We guide a lot of fundraises. And we see them across a wide spread of geographies, domains, and stages. 125 startups. 300+ raises in total. $1.5B+ in total capital.
We’ve worked with startups ranging from Seed stage med-tech in one corner of the world to growth-stage fintech in another. Our founders range from first-timers in Tel Aviv to veteran operators in the Bay Area. I’m seeing new patterns worldwide. And if the patterns hold, the way founders approach fundraising will need to shift.
Here is my simple thesis:
- The spread between what growth-stage founders believe their companies are worth versus public company comps has not been this wide in 20 years.
- Seemingly every founder has received the same advice — run lean, delay the next round, and (if feasible) push to profitability.
- However, after ten years of prioritizing growth over positive cash flows, that change in direction will be slow to adopt; most startups will need more capital.
- Fundraising leverage has shifted back to investors, as they have longer LP funding cycles than growth-stage startups have runway.
- Startups are now (comparatively YoY) cheap, and terms will be decidedly more investor friendly.
- That has encouraged private equity to come down the market as they are testing if they can get PE pricing for venture returns.
So what does this all mean for startups? It’s time to armor up.
Founders from the last decade are all children of summer. The capital was easy. Raising money required just weeks, diligence was light, and negotiations were gentle. But winter has arrived. Valuations, round sizes, and terms have all shifted dramatically in investors’ favor.

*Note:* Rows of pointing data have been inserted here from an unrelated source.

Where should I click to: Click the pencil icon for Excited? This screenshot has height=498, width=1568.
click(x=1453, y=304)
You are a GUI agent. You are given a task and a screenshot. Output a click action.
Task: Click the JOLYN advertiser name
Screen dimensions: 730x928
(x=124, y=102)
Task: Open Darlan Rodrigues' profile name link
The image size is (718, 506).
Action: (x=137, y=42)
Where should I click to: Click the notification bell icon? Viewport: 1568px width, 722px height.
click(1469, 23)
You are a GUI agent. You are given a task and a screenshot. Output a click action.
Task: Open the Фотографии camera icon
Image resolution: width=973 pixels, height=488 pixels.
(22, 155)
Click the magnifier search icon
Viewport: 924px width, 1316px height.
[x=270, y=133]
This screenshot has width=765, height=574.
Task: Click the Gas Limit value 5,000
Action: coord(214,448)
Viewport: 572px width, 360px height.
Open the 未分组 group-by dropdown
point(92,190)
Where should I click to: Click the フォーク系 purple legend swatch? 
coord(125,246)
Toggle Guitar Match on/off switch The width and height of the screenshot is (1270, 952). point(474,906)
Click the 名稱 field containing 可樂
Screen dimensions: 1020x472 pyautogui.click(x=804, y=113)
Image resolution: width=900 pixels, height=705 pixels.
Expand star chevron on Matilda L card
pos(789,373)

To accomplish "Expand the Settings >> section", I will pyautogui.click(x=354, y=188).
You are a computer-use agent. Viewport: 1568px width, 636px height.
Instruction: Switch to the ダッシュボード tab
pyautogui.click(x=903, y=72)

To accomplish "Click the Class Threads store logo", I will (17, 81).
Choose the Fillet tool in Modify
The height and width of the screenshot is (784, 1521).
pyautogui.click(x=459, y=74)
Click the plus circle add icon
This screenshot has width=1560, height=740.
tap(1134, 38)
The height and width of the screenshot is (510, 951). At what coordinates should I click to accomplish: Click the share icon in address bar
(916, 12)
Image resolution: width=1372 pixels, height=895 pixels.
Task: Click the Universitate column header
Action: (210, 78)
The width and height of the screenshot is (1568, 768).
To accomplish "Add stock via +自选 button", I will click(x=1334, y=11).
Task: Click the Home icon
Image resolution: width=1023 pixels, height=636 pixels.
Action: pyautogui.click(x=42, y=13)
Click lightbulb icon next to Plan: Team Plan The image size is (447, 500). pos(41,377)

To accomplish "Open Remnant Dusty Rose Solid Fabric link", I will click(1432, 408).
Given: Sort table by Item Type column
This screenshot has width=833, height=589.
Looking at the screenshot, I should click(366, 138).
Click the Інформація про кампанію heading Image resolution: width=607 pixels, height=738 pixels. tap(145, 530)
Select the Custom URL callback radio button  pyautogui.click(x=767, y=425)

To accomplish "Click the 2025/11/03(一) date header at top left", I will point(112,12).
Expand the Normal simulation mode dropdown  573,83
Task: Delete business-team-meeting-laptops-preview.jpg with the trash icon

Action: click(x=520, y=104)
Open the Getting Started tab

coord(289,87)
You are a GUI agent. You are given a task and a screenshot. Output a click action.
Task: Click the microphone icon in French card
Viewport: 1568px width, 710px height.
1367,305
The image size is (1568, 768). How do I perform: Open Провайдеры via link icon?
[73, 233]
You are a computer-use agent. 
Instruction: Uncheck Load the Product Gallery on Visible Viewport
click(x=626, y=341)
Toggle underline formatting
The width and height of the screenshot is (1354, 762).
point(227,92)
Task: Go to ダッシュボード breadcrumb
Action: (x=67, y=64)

In the last few months, a number of our late-stage Enjoy The Work companies have raised rounds between $20M-$50M. Each one was a slog. Each one took longer than anticipated. Each raises flirted with failure. Each one involved negotiations that were anything but straightforward. And each one had PE competing with venture firms to win the deal.
This only reinforces for me that in the year ahead.
— Raising capital will take comparatively far longer
— Diligence will be far more intense with far more financial forensics
— Negotiations will be more adversarial (re-trading will be more common)
What does armoring up involve? Four thoughts:
- Prioritize positive unit economics and have a clear path to break even. Finding a way to raise from desire rather than necessity moves leverage back to the founder’s favor.
- Raise inside capital if it’s available; a healthy balance sheet will deter predatory behavior.
- Consider a banker. I know this is controversial. Engaging a banker for primary raises has long been seen as a signal of weakness, not strength. But I think that prejudice is worth re-examining. A great banker (of which there are only a few) is the definition of founder armor. They can expand your investor pipeline, clean your data room, and win difficult negotiations.
- Learn how the best founders fundraise. There are ways to raise your game. There are those who have mastered fundraising and are eager to share that knowledge with the ascending population of growth-stage founders.
But what feels most important to me is for founders to accept that the fundraising tactics of the last decade may not work in the years ahead.